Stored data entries
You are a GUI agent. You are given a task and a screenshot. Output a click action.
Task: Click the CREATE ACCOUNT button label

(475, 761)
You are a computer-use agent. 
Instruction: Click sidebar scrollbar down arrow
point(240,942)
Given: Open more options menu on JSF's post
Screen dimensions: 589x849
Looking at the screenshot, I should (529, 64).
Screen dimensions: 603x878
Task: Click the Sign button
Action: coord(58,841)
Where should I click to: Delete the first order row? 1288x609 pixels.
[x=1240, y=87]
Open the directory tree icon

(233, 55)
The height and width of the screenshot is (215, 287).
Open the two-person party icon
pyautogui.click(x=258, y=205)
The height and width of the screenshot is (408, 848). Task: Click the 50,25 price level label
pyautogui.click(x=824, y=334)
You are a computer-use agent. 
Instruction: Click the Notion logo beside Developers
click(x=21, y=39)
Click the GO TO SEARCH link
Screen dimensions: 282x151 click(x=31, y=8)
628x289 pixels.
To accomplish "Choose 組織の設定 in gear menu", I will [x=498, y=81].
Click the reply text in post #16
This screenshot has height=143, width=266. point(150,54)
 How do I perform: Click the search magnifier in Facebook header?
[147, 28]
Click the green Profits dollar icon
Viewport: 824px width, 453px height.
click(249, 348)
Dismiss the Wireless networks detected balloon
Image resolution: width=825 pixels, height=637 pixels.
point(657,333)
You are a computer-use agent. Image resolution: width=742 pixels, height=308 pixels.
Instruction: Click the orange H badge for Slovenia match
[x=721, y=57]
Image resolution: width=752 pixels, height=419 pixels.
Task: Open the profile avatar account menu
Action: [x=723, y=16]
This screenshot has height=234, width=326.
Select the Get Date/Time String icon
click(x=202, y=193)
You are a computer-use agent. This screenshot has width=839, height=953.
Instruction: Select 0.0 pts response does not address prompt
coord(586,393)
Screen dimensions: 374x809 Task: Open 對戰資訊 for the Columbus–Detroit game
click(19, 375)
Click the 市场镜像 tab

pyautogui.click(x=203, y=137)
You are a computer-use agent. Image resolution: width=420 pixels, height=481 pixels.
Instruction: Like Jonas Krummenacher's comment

Brief
Every line with "agent" in it should be copied from the entries.

Response to this exercise
You are a GUI agent. You are given a task and a screenshot. Output a click action.
You are a computer-use agent. 
You are a computer-use agent. 
You are a computer-use agent. Image resolution: width=742 pixels, height=308 pixels.
You are a computer-use agent. This screenshot has width=839, height=953.
You are a computer-use agent. Image resolution: width=420 pixels, height=481 pixels.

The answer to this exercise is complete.